WHAT YOU SHOULD DO: Reproduce every line of the material below verbatim, from the first line to the last.

##### RECORD SET #####

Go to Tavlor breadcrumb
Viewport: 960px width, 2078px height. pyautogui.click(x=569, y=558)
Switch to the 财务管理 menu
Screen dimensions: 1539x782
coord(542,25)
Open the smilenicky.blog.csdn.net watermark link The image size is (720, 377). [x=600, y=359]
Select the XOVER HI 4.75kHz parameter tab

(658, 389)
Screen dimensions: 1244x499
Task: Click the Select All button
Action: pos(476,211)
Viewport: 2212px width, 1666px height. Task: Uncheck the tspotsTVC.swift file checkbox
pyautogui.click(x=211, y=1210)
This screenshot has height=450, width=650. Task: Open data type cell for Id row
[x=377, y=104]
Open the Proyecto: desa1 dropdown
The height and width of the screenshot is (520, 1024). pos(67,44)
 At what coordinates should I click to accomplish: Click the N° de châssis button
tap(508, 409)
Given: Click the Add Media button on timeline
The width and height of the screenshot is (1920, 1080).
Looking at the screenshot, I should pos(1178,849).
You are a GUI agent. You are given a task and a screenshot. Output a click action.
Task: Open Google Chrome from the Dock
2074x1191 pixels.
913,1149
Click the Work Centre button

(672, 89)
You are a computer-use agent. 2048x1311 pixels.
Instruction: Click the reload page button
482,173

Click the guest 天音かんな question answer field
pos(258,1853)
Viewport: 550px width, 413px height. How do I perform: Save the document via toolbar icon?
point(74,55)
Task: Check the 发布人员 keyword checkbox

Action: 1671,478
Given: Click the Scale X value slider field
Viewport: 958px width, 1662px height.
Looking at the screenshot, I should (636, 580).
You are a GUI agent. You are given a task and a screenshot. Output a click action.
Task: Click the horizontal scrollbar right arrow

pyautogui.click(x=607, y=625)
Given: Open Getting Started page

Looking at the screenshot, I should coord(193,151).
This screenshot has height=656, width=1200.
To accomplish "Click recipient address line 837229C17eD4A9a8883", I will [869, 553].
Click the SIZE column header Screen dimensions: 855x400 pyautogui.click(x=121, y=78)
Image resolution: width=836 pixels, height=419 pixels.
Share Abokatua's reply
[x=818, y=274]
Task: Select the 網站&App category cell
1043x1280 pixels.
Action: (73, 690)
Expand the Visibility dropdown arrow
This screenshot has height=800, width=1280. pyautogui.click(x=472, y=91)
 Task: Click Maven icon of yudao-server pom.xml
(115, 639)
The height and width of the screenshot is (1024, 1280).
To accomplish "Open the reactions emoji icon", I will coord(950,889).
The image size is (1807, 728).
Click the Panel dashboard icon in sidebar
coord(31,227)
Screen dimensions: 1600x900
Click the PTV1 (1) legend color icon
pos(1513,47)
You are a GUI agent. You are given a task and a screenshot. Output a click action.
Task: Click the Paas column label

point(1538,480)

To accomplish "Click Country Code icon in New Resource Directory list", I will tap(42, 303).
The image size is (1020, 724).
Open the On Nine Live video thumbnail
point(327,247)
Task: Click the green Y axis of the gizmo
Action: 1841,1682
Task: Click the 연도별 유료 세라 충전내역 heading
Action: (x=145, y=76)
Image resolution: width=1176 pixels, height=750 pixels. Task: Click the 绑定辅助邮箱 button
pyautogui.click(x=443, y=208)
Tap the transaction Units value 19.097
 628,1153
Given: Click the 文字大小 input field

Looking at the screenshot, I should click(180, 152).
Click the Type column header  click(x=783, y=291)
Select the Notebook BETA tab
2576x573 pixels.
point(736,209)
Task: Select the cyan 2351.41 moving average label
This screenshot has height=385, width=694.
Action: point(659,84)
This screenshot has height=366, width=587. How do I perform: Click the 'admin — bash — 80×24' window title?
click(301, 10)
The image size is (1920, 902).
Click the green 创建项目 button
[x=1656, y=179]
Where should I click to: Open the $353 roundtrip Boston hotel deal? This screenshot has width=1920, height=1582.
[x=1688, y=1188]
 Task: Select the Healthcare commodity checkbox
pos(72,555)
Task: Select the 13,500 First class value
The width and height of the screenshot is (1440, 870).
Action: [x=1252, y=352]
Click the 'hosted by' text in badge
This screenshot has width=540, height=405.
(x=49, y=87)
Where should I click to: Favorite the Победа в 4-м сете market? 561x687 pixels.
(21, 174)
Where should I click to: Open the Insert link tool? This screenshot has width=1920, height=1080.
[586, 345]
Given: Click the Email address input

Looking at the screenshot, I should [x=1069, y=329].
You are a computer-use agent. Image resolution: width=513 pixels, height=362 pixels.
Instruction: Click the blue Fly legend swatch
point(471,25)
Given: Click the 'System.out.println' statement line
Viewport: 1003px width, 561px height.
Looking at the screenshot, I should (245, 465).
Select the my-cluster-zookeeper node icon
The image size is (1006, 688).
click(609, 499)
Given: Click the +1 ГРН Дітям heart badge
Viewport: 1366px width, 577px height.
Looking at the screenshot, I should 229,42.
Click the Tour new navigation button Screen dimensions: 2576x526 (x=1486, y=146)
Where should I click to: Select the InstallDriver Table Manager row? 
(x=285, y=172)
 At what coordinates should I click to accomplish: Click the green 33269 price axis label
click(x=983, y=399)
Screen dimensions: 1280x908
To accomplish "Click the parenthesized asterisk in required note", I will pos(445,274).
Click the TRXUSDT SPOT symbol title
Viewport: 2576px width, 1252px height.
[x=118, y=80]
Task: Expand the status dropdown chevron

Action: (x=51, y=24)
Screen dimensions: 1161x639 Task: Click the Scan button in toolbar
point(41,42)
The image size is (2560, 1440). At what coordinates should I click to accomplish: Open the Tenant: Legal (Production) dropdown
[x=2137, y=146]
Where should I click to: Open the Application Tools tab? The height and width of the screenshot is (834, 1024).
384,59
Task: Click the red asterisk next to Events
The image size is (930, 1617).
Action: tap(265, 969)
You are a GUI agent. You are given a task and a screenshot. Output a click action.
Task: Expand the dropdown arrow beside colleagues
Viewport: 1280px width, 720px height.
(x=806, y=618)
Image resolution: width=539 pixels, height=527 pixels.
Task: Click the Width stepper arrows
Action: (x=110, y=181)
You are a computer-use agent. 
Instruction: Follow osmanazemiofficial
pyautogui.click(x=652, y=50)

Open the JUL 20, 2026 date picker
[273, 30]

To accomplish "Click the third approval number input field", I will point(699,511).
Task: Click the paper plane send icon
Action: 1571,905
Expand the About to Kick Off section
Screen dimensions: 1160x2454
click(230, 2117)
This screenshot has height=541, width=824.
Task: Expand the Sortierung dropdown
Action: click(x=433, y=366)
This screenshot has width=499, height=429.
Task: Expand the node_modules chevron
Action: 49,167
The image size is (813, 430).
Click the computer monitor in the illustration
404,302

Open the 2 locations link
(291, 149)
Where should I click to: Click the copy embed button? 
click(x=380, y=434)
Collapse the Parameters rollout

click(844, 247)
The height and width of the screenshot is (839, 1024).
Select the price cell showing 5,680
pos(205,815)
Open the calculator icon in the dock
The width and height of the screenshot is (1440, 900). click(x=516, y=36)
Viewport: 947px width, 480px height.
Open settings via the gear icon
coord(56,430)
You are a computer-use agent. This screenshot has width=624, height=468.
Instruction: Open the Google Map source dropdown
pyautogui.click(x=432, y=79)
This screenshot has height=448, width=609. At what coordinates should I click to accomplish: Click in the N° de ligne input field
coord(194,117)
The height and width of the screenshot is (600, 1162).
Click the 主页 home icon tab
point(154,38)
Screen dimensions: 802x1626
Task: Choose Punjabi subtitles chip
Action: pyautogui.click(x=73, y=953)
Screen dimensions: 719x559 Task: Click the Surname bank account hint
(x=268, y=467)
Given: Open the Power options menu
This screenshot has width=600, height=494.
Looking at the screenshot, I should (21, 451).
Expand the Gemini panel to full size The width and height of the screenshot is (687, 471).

#####

SOLUTION FOR THIS TASK:
Go to Tavlor breadcrumb
Viewport: 960px width, 2078px height. pyautogui.click(x=569, y=558)
Switch to the 财务管理 menu
Screen dimensions: 1539x782
coord(542,25)
Open the smilenicky.blog.csdn.net watermark link The image size is (720, 377). [x=600, y=359]
Select the XOVER HI 4.75kHz parameter tab

(658, 389)
Screen dimensions: 1244x499
Task: Click the Select All button
Action: pos(476,211)
Viewport: 2212px width, 1666px height. Task: Uncheck the tspotsTVC.swift file checkbox
pyautogui.click(x=211, y=1210)
This screenshot has height=450, width=650. Task: Open data type cell for Id row
[x=377, y=104]
Open the Proyecto: desa1 dropdown
The height and width of the screenshot is (520, 1024). pos(67,44)
 At what coordinates should I click to accomplish: Click the N° de châssis button
tap(508, 409)
Given: Click the Add Media button on timeline
The width and height of the screenshot is (1920, 1080).
Looking at the screenshot, I should pos(1178,849).
You are a GUI agent. You are given a task and a screenshot. Output a click action.
Task: Open Google Chrome from the Dock
2074x1191 pixels.
913,1149
Click the Work Centre button

(672, 89)
You are a computer-use agent. 2048x1311 pixels.
Instruction: Click the reload page button
482,173

Click the guest 天音かんな question answer field
pos(258,1853)
Viewport: 550px width, 413px height. How do I perform: Save the document via toolbar icon?
point(74,55)
Task: Check the 发布人员 keyword checkbox

Action: 1671,478
Given: Click the Scale X value slider field
Viewport: 958px width, 1662px height.
Looking at the screenshot, I should (636, 580).
You are a GUI agent. You are given a task and a screenshot. Output a click action.
Task: Click the horizontal scrollbar right arrow

pyautogui.click(x=607, y=625)
Given: Open Getting Started page

Looking at the screenshot, I should coord(193,151).
This screenshot has height=656, width=1200.
To accomplish "Click recipient address line 837229C17eD4A9a8883", I will [869, 553].
Click the SIZE column header Screen dimensions: 855x400 pyautogui.click(x=121, y=78)
Image resolution: width=836 pixels, height=419 pixels.
Share Abokatua's reply
[x=818, y=274]
Task: Select the 網站&App category cell
1043x1280 pixels.
Action: (73, 690)
Expand the Visibility dropdown arrow
This screenshot has height=800, width=1280. pyautogui.click(x=472, y=91)
 Task: Click Maven icon of yudao-server pom.xml
(115, 639)
The height and width of the screenshot is (1024, 1280).
To accomplish "Open the reactions emoji icon", I will coord(950,889).
The image size is (1807, 728).
Click the Panel dashboard icon in sidebar
coord(31,227)
Screen dimensions: 1600x900
Click the PTV1 (1) legend color icon
pos(1513,47)
You are a GUI agent. You are given a task and a screenshot. Output a click action.
Task: Click the Paas column label

point(1538,480)

To accomplish "Click Country Code icon in New Resource Directory list", I will tap(42, 303).
The image size is (1020, 724).
Open the On Nine Live video thumbnail
point(327,247)
Task: Click the green Y axis of the gizmo
Action: 1841,1682
Task: Click the 연도별 유료 세라 충전내역 heading
Action: (x=145, y=76)
Image resolution: width=1176 pixels, height=750 pixels. Task: Click the 绑定辅助邮箱 button
pyautogui.click(x=443, y=208)
Tap the transaction Units value 19.097
 628,1153
Given: Click the 文字大小 input field

Looking at the screenshot, I should click(180, 152).
Click the Type column header  click(x=783, y=291)
Select the Notebook BETA tab
2576x573 pixels.
point(736,209)
Task: Select the cyan 2351.41 moving average label
This screenshot has height=385, width=694.
Action: point(659,84)
This screenshot has height=366, width=587. How do I perform: Click the 'admin — bash — 80×24' window title?
click(301, 10)
The image size is (1920, 902).
Click the green 创建项目 button
[x=1656, y=179]
Where should I click to: Open the $353 roundtrip Boston hotel deal? This screenshot has width=1920, height=1582.
[x=1688, y=1188]
 Task: Select the Healthcare commodity checkbox
pos(72,555)
Task: Select the 13,500 First class value
The width and height of the screenshot is (1440, 870).
Action: [x=1252, y=352]
Click the 'hosted by' text in badge
This screenshot has width=540, height=405.
(x=49, y=87)
Where should I click to: Favorite the Победа в 4-м сете market? 561x687 pixels.
(21, 174)
Where should I click to: Open the Insert link tool? This screenshot has width=1920, height=1080.
[586, 345]
Given: Click the Email address input

Looking at the screenshot, I should [x=1069, y=329].
You are a computer-use agent. Image resolution: width=513 pixels, height=362 pixels.
Instruction: Click the blue Fly legend swatch
point(471,25)
Given: Click the 'System.out.println' statement line
Viewport: 1003px width, 561px height.
Looking at the screenshot, I should (245, 465).
Select the my-cluster-zookeeper node icon
The image size is (1006, 688).
click(609, 499)
Given: Click the +1 ГРН Дітям heart badge
Viewport: 1366px width, 577px height.
Looking at the screenshot, I should 229,42.
Click the Tour new navigation button Screen dimensions: 2576x526 (x=1486, y=146)
Where should I click to: Select the InstallDriver Table Manager row? 
(x=285, y=172)
 At what coordinates should I click to accomplish: Click the green 33269 price axis label
click(x=983, y=399)
Screen dimensions: 1280x908
To accomplish "Click the parenthesized asterisk in required note", I will pos(445,274).
Click the TRXUSDT SPOT symbol title
Viewport: 2576px width, 1252px height.
[x=118, y=80]
Task: Expand the status dropdown chevron

Action: (x=51, y=24)
Screen dimensions: 1161x639 Task: Click the Scan button in toolbar
point(41,42)
The image size is (2560, 1440). At what coordinates should I click to accomplish: Open the Tenant: Legal (Production) dropdown
[x=2137, y=146]
Where should I click to: Open the Application Tools tab? The height and width of the screenshot is (834, 1024).
384,59
Task: Click the red asterisk next to Events
The image size is (930, 1617).
Action: tap(265, 969)
You are a GUI agent. You are given a task and a screenshot. Output a click action.
Task: Expand the dropdown arrow beside colleagues
Viewport: 1280px width, 720px height.
(x=806, y=618)
Image resolution: width=539 pixels, height=527 pixels.
Task: Click the Width stepper arrows
Action: (x=110, y=181)
You are a computer-use agent. 
Instruction: Follow osmanazemiofficial
pyautogui.click(x=652, y=50)

Open the JUL 20, 2026 date picker
[273, 30]

To accomplish "Click the third approval number input field", I will point(699,511).
Task: Click the paper plane send icon
Action: 1571,905
Expand the About to Kick Off section
Screen dimensions: 1160x2454
click(230, 2117)
This screenshot has height=541, width=824.
Task: Expand the Sortierung dropdown
Action: click(x=433, y=366)
This screenshot has width=499, height=429.
Task: Expand the node_modules chevron
Action: 49,167
The image size is (813, 430).
Click the computer monitor in the illustration
404,302

Open the 2 locations link
(291, 149)
Where should I click to: Click the copy embed button? 
click(x=380, y=434)
Collapse the Parameters rollout

click(844, 247)
The height and width of the screenshot is (839, 1024).
Select the price cell showing 5,680
pos(205,815)
Open the calculator icon in the dock
The width and height of the screenshot is (1440, 900). click(x=516, y=36)
Viewport: 947px width, 480px height.
Open settings via the gear icon
coord(56,430)
You are a computer-use agent. This screenshot has width=624, height=468.
Instruction: Open the Google Map source dropdown
pyautogui.click(x=432, y=79)
This screenshot has height=448, width=609. At what coordinates should I click to accomplish: Click in the N° de ligne input field
coord(194,117)
The height and width of the screenshot is (600, 1162).
Click the 主页 home icon tab
point(154,38)
Screen dimensions: 802x1626
Task: Choose Punjabi subtitles chip
Action: pyautogui.click(x=73, y=953)
Screen dimensions: 719x559 Task: Click the Surname bank account hint
(x=268, y=467)
Given: Open the Power options menu
This screenshot has width=600, height=494.
Looking at the screenshot, I should (21, 451).
Expand the Gemini panel to full size The width and height of the screenshot is (687, 471).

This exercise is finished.